Así como Lede habló de una cara de un sistema perverso desde el conocimiento que adquirió investigando, Rubén Alejandro Juárez se refirió a otra cara del mismo sistema pero desde lo que vio y vivió. Juárez era un conscripto y le tocó prestar servicio en el Hospital Militar. Pasados los primeros dos meses fue designado a Famaillá a una dependencia del mismo hospital. “Salíamos a buscar heridos, muertos”, dijo con su tonada bien tucumana el testigo. Los heridos y los cuerpos eran tanto de gendarmes o militares como de civiles a los que llamaban guerrilleros. Los recuerdos del ex conscripto eran gráficos y contundentes. “En Fronterita”, relató refiriéndose al ex ingenio azucarero, “recuerdo que tenían detenida a una mujer que estaba muy grave”. No fue la única vez que habló de esta mujer.
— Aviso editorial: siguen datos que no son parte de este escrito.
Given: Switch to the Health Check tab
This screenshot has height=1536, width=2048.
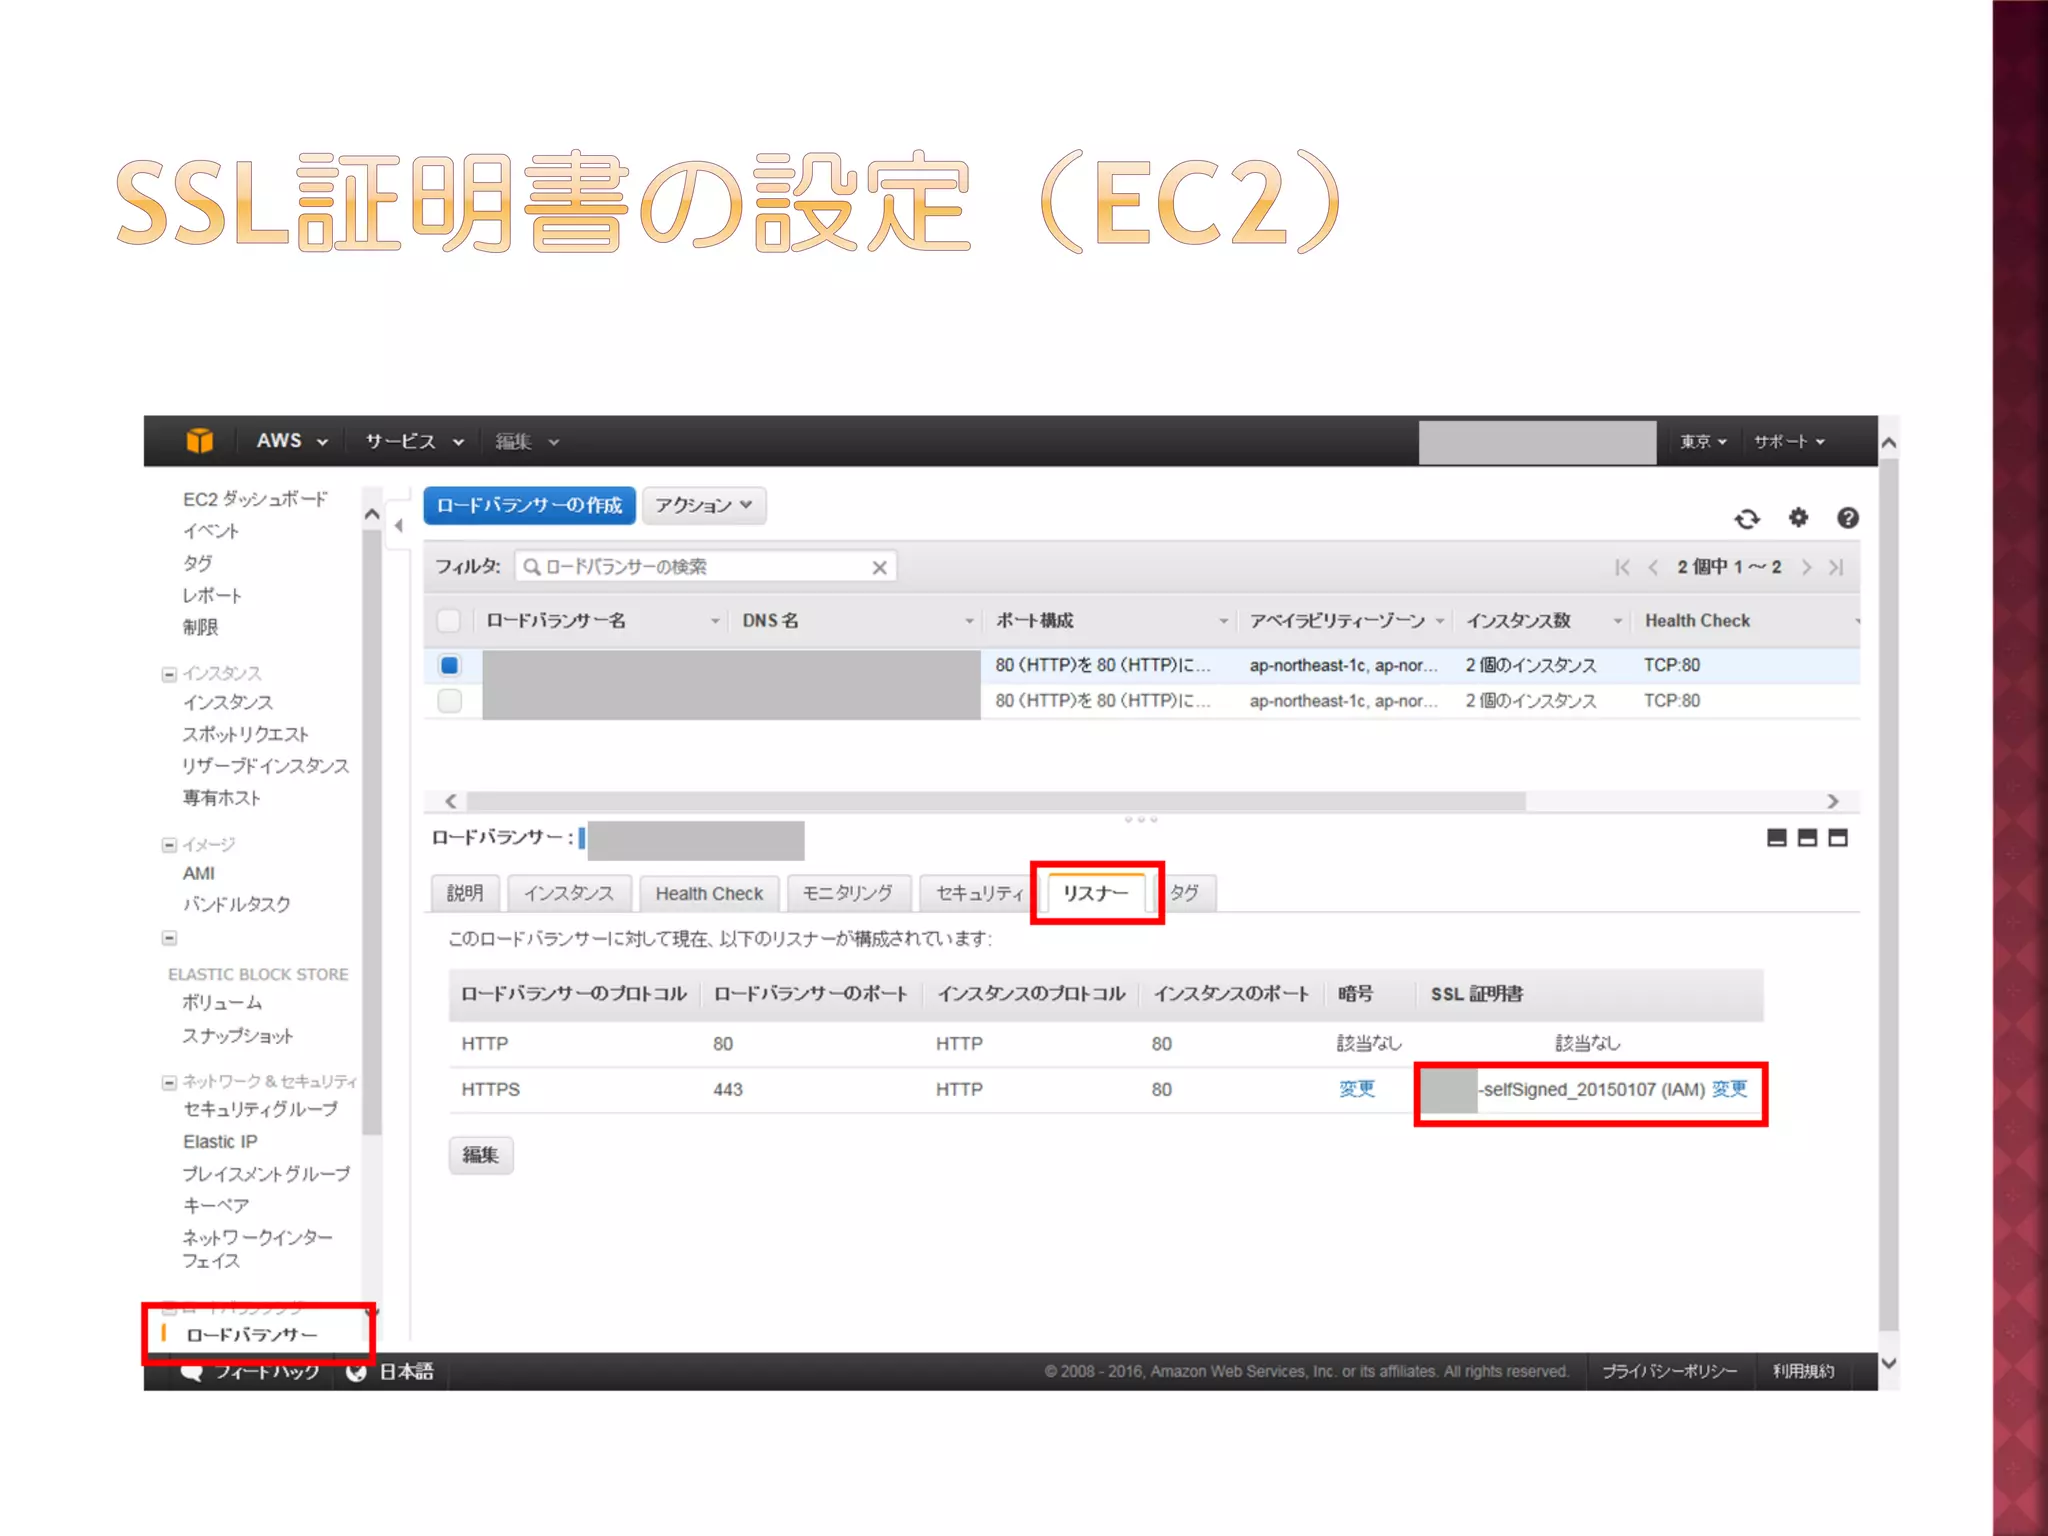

Su relato se fue completando con detalles. “Estaba en una especie de chiquero”. “Estaba desnuda”. “Tenía como una hemorragia”. “Perdía sangre por la vagina”. Más adelante, cuando le preguntaron por si había visto personas con signos de torturas, dijo que “la mujer que le dije tenía como unos chupones negros. Bien negros. Por aquí, por acá”, decía y señalaba la zona de la ingle y el torso. En el universo procesal de esta megacausa son nueve las víctimas de delitos sexuales.

“De los guerrilleros nunca me enteré que los hayan entregado a sus familiares”, dijo Juárez cuando le preguntaron sobre qué se hacía con los cuerpos que trasladaba a la sede del Hospital Militar en Famaillá. “Decían que los quemaban”, agregó después. “Lo que sí iba mucha gente a preguntar”, recordó el ex conscripto que vivió en carne propia el maltrato y la humillación. A veces encontraban cadáveres que estaban atados con alambres. “Gente muerta”, era la manera en la que Juárez se refería a esos cuerpos. Gente muerta, quizás, no es lo mismo que cadáver. Algunos cuerpos, contó Rubén Alejandro Juárez, tenían un estado de descomposición muy avanzado. “Ese olor en las manos…” dijo el testigo al terminar de relatar como algunos de los superiores los empujaban sobre los cuerpos. “… Ese olor en las manos lo seguía teniendo hasta que salí de la colimba”, recordó mirándose las manos con las palmas hacia arriba.

Cuando los testimonios son así de contundentes, huelgan los calificativos. Pero también faltan. Faltan las palabras quizás porque la razón intenta explicarse a sí misma lo inexplicable. Porque se busca entender cómo con tanta tranquilidad alguien puede justificar estos actos. “Fui consciente de mis responsabilidades”, había dicho Omar Edgardo Parada y uno piensa en la responsabilidad ante estos hechos.